[Dataset entries]
********

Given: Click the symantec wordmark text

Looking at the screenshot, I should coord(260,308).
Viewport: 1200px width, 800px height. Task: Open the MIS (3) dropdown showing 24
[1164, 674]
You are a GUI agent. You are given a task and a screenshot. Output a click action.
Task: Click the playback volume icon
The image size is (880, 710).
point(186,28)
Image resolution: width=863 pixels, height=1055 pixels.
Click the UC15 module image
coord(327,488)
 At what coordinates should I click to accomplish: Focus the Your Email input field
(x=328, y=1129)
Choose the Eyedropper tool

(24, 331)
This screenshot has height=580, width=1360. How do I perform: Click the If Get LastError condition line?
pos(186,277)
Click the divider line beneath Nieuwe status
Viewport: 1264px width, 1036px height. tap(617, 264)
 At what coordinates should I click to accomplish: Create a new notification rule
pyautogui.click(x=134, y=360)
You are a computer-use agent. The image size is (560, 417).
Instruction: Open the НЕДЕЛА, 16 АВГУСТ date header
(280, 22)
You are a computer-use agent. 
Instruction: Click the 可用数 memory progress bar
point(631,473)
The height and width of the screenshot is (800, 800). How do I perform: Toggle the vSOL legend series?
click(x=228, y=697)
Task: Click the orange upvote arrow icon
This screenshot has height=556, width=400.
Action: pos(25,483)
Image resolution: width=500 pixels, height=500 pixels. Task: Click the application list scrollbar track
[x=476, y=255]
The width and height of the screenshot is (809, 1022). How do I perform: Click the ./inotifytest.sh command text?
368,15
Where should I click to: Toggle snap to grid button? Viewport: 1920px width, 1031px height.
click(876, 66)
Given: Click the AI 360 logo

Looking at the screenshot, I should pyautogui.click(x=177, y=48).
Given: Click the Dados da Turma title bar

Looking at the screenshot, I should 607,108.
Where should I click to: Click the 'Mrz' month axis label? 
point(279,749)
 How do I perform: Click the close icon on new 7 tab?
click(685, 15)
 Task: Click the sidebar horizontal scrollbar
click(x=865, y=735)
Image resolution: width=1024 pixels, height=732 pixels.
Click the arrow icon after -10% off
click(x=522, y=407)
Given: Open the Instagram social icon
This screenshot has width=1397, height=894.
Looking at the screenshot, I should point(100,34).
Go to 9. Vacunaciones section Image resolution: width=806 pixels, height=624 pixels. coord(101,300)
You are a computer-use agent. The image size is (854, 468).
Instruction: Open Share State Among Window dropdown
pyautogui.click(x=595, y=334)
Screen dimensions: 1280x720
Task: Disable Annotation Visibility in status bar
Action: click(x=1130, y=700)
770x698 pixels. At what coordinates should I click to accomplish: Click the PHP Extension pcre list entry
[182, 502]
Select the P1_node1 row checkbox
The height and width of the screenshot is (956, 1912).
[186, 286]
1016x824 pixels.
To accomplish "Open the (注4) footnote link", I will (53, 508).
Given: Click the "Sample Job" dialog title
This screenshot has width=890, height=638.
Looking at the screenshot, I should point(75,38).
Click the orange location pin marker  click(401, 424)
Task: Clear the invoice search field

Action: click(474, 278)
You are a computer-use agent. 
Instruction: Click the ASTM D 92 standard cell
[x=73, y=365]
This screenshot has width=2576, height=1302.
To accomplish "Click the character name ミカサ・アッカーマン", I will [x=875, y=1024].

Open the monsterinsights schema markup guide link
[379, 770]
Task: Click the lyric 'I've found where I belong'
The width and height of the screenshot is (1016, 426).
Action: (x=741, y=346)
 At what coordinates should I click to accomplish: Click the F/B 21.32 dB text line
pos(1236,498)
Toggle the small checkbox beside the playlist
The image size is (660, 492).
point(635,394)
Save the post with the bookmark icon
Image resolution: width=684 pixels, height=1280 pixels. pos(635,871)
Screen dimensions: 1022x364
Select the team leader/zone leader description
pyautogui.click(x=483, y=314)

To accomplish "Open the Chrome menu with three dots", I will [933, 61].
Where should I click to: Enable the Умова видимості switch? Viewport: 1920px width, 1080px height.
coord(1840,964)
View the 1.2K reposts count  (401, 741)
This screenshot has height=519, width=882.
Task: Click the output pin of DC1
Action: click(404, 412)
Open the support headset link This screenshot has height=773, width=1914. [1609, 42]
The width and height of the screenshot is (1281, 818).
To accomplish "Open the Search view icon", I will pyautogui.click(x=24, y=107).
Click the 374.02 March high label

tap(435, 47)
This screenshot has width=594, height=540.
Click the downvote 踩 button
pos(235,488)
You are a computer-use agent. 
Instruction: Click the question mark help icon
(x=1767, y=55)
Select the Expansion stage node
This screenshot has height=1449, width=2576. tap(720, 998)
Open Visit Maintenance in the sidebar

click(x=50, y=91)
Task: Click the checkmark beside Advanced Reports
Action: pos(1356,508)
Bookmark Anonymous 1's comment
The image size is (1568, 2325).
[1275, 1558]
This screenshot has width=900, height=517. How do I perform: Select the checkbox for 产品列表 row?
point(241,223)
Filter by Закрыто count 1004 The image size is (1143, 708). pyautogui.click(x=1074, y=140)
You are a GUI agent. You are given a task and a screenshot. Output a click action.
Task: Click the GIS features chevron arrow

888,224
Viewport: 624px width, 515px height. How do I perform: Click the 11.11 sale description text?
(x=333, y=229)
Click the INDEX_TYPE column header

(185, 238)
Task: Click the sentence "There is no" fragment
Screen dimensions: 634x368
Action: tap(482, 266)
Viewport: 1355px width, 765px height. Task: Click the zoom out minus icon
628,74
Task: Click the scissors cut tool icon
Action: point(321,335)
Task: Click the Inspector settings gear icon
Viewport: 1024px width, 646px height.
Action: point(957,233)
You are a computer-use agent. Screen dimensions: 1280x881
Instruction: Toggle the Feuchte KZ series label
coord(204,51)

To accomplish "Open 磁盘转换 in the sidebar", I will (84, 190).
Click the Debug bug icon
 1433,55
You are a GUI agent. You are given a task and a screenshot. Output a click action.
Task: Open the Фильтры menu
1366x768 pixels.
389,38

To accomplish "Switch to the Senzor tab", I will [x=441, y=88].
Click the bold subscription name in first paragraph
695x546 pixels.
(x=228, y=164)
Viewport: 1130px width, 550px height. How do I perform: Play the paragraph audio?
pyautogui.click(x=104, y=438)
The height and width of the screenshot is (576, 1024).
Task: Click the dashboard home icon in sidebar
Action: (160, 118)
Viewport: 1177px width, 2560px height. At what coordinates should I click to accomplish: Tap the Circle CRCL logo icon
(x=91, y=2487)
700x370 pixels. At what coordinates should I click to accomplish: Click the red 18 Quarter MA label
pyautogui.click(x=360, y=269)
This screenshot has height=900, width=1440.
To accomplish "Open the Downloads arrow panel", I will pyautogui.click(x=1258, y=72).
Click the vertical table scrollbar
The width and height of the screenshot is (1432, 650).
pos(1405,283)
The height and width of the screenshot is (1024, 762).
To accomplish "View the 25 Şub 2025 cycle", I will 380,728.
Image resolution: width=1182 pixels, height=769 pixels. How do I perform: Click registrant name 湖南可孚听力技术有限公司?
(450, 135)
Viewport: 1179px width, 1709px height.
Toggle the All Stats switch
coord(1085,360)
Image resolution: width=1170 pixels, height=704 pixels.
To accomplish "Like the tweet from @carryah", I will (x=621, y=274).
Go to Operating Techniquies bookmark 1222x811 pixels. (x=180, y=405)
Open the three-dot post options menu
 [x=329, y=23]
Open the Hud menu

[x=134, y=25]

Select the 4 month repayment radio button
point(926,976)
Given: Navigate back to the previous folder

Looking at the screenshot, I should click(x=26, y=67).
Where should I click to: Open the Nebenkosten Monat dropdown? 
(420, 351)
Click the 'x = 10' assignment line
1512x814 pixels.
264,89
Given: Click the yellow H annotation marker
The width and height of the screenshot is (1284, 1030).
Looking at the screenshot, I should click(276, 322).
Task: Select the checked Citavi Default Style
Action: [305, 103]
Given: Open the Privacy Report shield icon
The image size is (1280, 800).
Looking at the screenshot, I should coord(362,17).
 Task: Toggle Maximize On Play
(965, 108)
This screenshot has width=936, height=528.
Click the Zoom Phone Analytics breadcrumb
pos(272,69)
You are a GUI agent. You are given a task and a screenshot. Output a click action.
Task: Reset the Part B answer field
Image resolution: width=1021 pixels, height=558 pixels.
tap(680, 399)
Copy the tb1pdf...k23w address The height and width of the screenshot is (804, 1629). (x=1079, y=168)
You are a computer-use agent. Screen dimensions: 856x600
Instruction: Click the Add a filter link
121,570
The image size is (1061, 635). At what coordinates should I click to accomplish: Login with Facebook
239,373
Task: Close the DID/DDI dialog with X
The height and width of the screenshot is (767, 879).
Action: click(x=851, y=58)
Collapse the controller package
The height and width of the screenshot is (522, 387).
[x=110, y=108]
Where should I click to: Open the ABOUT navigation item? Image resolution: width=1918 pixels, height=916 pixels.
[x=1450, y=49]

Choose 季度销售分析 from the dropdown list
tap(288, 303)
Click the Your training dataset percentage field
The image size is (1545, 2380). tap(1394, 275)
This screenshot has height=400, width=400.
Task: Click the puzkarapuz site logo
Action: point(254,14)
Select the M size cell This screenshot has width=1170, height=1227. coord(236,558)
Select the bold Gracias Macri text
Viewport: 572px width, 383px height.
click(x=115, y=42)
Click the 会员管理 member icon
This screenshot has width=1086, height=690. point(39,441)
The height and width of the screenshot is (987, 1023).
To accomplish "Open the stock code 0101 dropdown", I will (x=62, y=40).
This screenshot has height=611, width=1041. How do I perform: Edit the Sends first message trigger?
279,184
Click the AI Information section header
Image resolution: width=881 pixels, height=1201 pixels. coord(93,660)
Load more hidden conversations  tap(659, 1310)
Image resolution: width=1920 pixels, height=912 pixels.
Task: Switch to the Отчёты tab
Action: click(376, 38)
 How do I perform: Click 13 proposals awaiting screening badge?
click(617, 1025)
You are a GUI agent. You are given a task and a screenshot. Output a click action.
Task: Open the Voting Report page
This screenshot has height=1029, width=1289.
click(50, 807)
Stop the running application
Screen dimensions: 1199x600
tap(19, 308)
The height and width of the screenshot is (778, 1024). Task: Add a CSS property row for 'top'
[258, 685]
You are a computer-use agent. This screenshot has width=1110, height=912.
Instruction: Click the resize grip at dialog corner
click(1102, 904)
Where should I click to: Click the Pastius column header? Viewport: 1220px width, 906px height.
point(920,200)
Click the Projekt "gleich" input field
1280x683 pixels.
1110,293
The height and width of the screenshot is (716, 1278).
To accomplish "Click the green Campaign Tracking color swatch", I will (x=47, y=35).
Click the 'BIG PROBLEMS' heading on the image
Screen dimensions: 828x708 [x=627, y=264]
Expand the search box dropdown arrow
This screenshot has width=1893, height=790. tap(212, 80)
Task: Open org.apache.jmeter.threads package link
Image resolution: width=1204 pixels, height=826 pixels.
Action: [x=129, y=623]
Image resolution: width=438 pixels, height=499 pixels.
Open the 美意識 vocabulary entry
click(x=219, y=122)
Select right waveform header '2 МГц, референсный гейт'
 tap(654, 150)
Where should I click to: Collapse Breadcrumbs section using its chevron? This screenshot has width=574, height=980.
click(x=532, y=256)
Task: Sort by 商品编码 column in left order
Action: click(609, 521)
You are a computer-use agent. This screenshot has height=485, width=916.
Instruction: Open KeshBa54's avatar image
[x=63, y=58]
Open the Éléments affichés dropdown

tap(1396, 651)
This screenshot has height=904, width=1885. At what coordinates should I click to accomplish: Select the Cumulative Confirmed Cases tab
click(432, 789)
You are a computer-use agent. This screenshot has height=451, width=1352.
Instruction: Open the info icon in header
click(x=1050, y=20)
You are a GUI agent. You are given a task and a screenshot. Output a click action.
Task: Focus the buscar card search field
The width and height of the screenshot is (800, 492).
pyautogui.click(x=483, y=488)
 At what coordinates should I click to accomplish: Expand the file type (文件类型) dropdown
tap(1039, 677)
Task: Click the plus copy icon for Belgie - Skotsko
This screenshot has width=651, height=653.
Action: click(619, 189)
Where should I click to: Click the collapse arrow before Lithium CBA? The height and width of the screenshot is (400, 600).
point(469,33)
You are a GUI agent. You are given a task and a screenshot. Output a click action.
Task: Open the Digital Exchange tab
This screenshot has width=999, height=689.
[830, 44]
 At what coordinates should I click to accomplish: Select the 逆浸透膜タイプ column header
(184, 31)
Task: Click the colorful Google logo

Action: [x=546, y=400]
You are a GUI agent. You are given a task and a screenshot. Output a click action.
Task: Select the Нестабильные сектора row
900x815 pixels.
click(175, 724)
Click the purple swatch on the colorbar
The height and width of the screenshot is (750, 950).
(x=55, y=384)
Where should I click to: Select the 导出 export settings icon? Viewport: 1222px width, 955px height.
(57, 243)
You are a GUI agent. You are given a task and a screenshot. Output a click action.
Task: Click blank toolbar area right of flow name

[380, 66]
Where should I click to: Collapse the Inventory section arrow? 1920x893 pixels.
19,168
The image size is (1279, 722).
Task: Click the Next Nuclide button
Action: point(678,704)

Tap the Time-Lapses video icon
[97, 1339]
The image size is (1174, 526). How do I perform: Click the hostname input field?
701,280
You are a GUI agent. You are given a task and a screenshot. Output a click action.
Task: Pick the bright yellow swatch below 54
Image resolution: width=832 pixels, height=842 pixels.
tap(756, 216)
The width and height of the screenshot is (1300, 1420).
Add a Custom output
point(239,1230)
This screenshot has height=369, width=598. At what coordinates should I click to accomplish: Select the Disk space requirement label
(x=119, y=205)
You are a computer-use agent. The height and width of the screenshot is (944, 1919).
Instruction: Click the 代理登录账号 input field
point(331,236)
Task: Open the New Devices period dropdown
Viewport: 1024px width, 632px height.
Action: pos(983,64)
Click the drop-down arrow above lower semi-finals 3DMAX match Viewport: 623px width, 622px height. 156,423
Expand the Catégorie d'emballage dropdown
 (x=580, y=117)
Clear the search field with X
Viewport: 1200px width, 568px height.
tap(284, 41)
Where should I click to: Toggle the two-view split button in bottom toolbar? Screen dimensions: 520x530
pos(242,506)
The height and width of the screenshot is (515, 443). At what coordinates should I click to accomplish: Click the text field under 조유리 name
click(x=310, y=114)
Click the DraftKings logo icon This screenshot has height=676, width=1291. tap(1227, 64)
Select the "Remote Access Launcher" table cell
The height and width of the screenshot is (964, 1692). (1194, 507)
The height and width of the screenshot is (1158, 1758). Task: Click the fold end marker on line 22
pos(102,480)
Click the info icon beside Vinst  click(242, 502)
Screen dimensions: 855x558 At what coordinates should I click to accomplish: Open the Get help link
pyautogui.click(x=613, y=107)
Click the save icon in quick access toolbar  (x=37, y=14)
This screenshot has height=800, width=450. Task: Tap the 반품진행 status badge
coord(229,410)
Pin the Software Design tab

********

*WHAT IS REQUIRED*
From the records above, reproduce exactly the lines from the one with "Where should I click to: Collapse the" to the one with "Click the info", both included, and no others.

*RESPONSE TO THE TASK*
Where should I click to: Collapse the Inventory section arrow? 1920x893 pixels.
19,168
The image size is (1279, 722).
Task: Click the Next Nuclide button
Action: point(678,704)

Tap the Time-Lapses video icon
[97, 1339]
The image size is (1174, 526). How do I perform: Click the hostname input field?
701,280
You are a GUI agent. You are given a task and a screenshot. Output a click action.
Task: Pick the bright yellow swatch below 54
Image resolution: width=832 pixels, height=842 pixels.
tap(756, 216)
The width and height of the screenshot is (1300, 1420).
Add a Custom output
point(239,1230)
This screenshot has height=369, width=598. At what coordinates should I click to accomplish: Select the Disk space requirement label
(x=119, y=205)
You are a computer-use agent. The height and width of the screenshot is (944, 1919).
Instruction: Click the 代理登录账号 input field
point(331,236)
Task: Open the New Devices period dropdown
Viewport: 1024px width, 632px height.
Action: pos(983,64)
Click the drop-down arrow above lower semi-finals 3DMAX match Viewport: 623px width, 622px height. 156,423
Expand the Catégorie d'emballage dropdown
 (x=580, y=117)
Clear the search field with X
Viewport: 1200px width, 568px height.
tap(284, 41)
Where should I click to: Toggle the two-view split button in bottom toolbar? Screen dimensions: 520x530
pos(242,506)
The height and width of the screenshot is (515, 443). At what coordinates should I click to accomplish: Click the text field under 조유리 name
click(x=310, y=114)
Click the DraftKings logo icon This screenshot has height=676, width=1291. tap(1227, 64)
Select the "Remote Access Launcher" table cell
The height and width of the screenshot is (964, 1692). (1194, 507)
The height and width of the screenshot is (1158, 1758). Task: Click the fold end marker on line 22
pos(102,480)
Click the info icon beside Vinst  click(242, 502)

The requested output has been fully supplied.